In a separate written statement, O’Brien said Goldberg turned to her last year to improve an agency that had become “riddled with internal discord, lack of accountability and infighting.”
“I went in knowing I had a difficult job to do, but I was told by the Treasurer that in spite of many talented people applying for this position, I was the right change agent who could make improvements within the Commission,” O’Brien said. She said that a “toxic internal environment” has hobbled the agency’s mission, including its aim to help people of color gain a foothold in the industry, “and I am hopeful needed change can be mandated by the Legislature.”
A spokesperson for the Cannabis Control Commission referred questions about O’Brien to Goldberg’s office.
Goldberg has not named an interim chair in O’Brien’s place, leaving the commission with just four members and no designated leader.
A commissioner can be removed from the panel under certain circumstances, including if he or she is convicted of a felony or is “guilty of malfeasance in office,” according to state law. It also allows for removal for more amorphous reasons, such as if a commissioner commits “gross misconduct,“ is “unable to discharge the powers” of the office, or “substantially neglects” duties.
Before a commissioner is removed, the law mandates he or she be provided the reason for removal in writing and be given “an opportunity to be heard.”
The development comes at an uneasy time for the commission. The body is trying to finalize a series of regulatory changes, including its oversight of host community agreements, and has seen drama surround the status of its longtime executive director and how long he might remain in his role.
News of O’Brien’s suspension unsettled those in the industry who have pressed the commission to reshape its regulations after the Legislature last year approved sweeping changes to the state’s marijuana laws.

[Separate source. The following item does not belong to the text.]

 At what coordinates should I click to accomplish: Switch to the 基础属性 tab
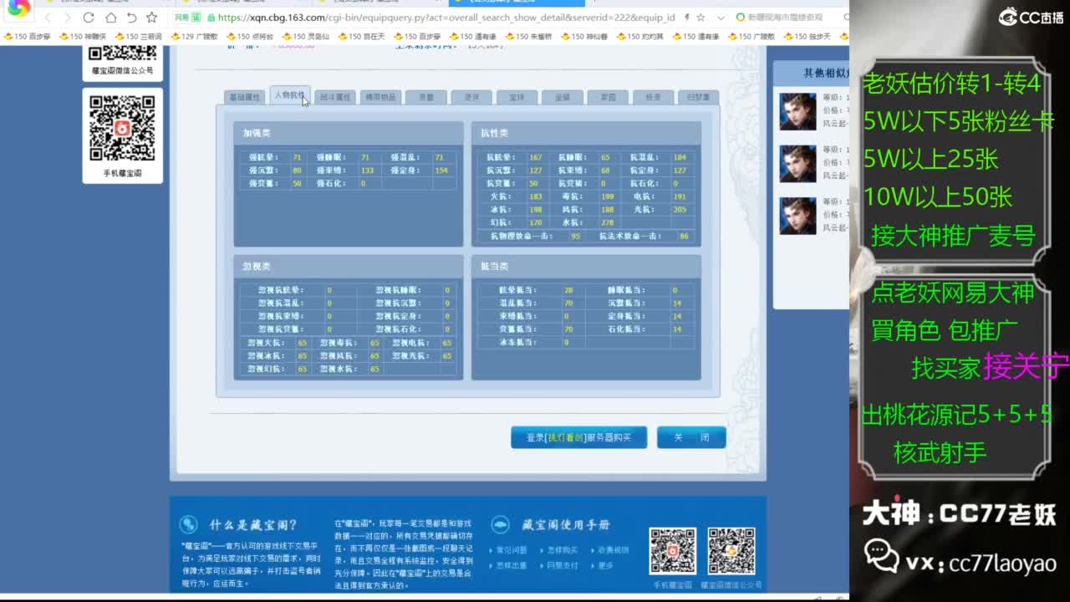coord(245,97)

“In a world where only 54 percent of the voters voted for this back in 2016, we don’t want controversy around the agency that is trying to regulate and oversee what is now a $5 billion industry,” said one industry leader, who spoke on the condition of anonymity because of the sensitivity of the situation. “We’d like the agency to behave itself and appropriately oversee the cannabis economy and marketplace here.”
O’Brien’s tenure began a year ago, when Goldberg turned to her to lead the commission.
But weeks after her appointment, the commission took the highly unusual step of “remanding” a license application — essentially putting it on hold amid investigation — from Greenfield Greenery, a proposed outdoor marijuana-growing operation in Greenfield. Until the previous December, Greenfield Greenery had counted O’Brien as its chief executive and 50 percent co-owner.
The commission eventually approved a final license for Greenfield Greenery this year, with O’Brien recusing herself from the vote, after the agency’s enforcement team filed a report that essentially cleared O’Brien of violating disclosure regulations in the episode. But it put staffers in the awkward position of investigating their own boss and clouded O’Brien’s early days as chair.
Then in July, O’Brien surprised her fellow commissioners when she announced that the commission’s executive director, Shawn Collins, was planning to leave the agency. She also described the commission as being “in crisis.”
O’Brien later apologized for “any confusion I created.” Collins, the only executive director the commission has ever had, told the State House News Service this month that he remains in his position while acknowledging that he doesn’t “know what the future holds for me.”
O’Brien, whose family includes several former state officials, is a trailblazer in Massachusetts politics. She was elected to the Legislature in 1986 and stayed until January 1995, first as a state representative and later as a state senator.
She was later elected state treasurer in 1998, becoming the first woman elected to statewide office on a “solo ticket” (Evelyn Murphy was previously elected lieutenant governor in 1986 on a joint ticket with Governor Michael Dukakis).
O’Brien served as treasurer until 2002, when she ran as the Democratic nominee for governor but lost to Mitt Romney.